Burlando resiste, ma ora è ostaggio di compagni e centristi

Claudio Burlando, Pd, alla testa di una coalizione di centrosinistra particolarmente eterogenea allargata all’Udc, vince 52 a 48 l’elezione contro Sandro Biasotti, alfiere del centrodestra, e si conferma governatore della Liguria, ma comincia subito a perdere potere a favore di Italia dei valori. Il partito di Antonio Di Pietro e, in Liguria, di Giovanni Paladini, è protagonista nella regione rossa di un’affermazione notevole e ottiene oltre l’8 per cento dei consensi - a fronte dell’1,3 delle scorse amministrative - in buona parte proprio a scapito del partito del presidente riconfermato della Regione. Tanto che i dipietrini già mettono le mani avanti e, fin dalle prime dichiarazioni di euforia post-scrutinio, fanno chiaramente capire di pretendere la poltrona di vicepresidente della giunta, a favore di Marylin Fusco, giovane e rampante pin up del consiglio regionale uscente.

A proposito dell’Idv, per dare solo un’idea del tipo di gratificazione «indiretta» ricevuta dal partito: tra i candidati eletti nel listino legato al presidente Burlando, c’è anche la hostess paladina delle lotte dei precari Alitalia, Maruska Piredda.

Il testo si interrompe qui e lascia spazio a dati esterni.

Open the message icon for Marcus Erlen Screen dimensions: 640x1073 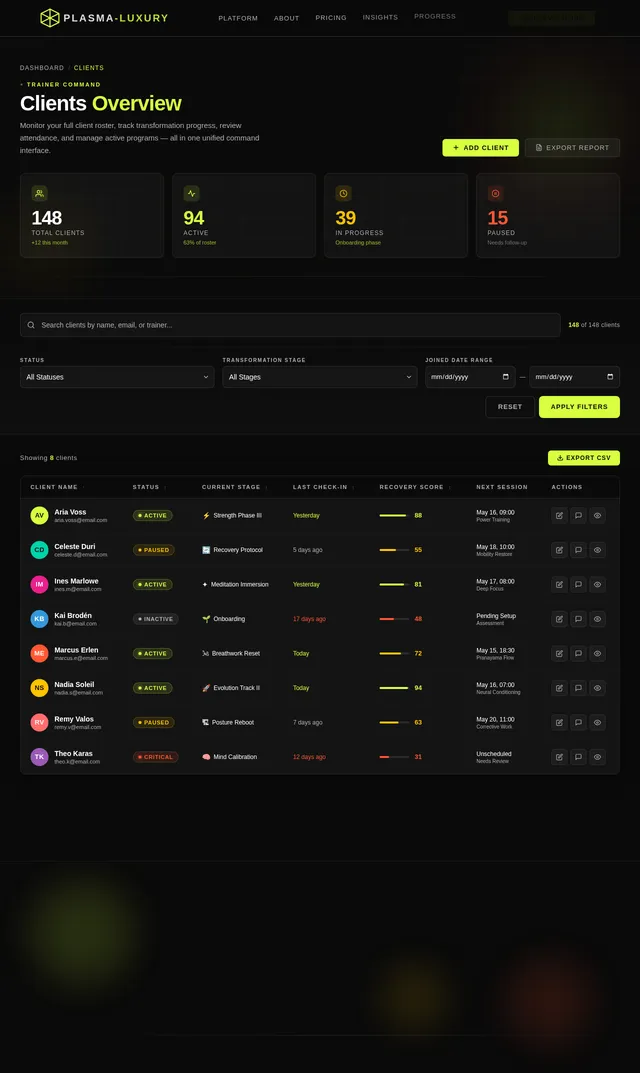tap(578, 654)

E dire che la candidatura della pasionaria aveva provocato parecchi maldipancia nell’Idv, e lo stesso Di Pietro a Genova l’aveva dovuta difendere come «una candidatura di cui essere orgogliosi».

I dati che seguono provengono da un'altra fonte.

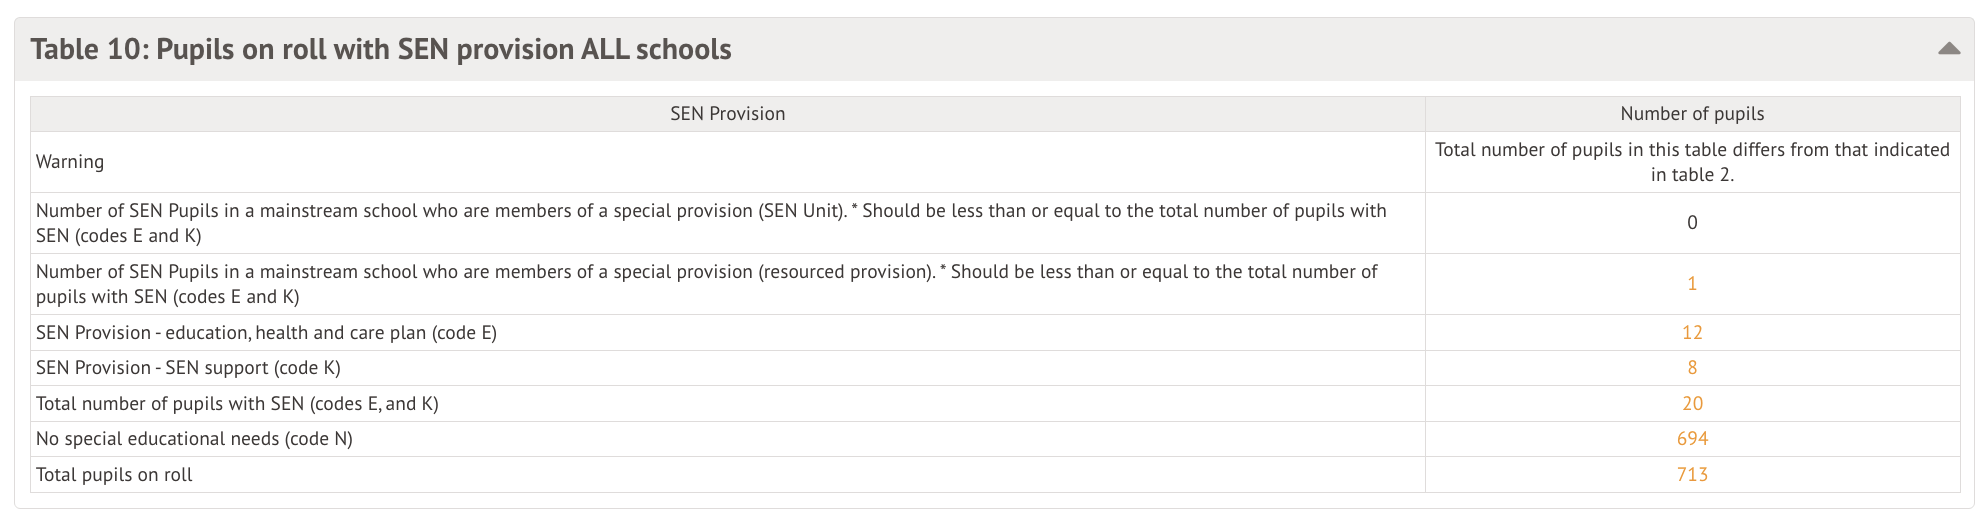
Task: Click the Table 10 panel header title
Action: (x=381, y=49)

Esce ridimensionata, invece, l’Udc di Pier Ferdinando Casini e, a livello locale, di Rosario Monteleone che qui aveva scelto di apparentarsi con il centrosinistra, ufficialmente «per fermare l’espansione della Lega anche in Liguria». L’ambizione di rappresentare l’ago della bilancia è stata sconfitta dagli elettori che hanno attribuito all’Unione di centro meno del 4 per cento dei voti, pochi centesimi in più delle regionali del 2005 quando il partito era parte integrante della coalizione di centrodestra.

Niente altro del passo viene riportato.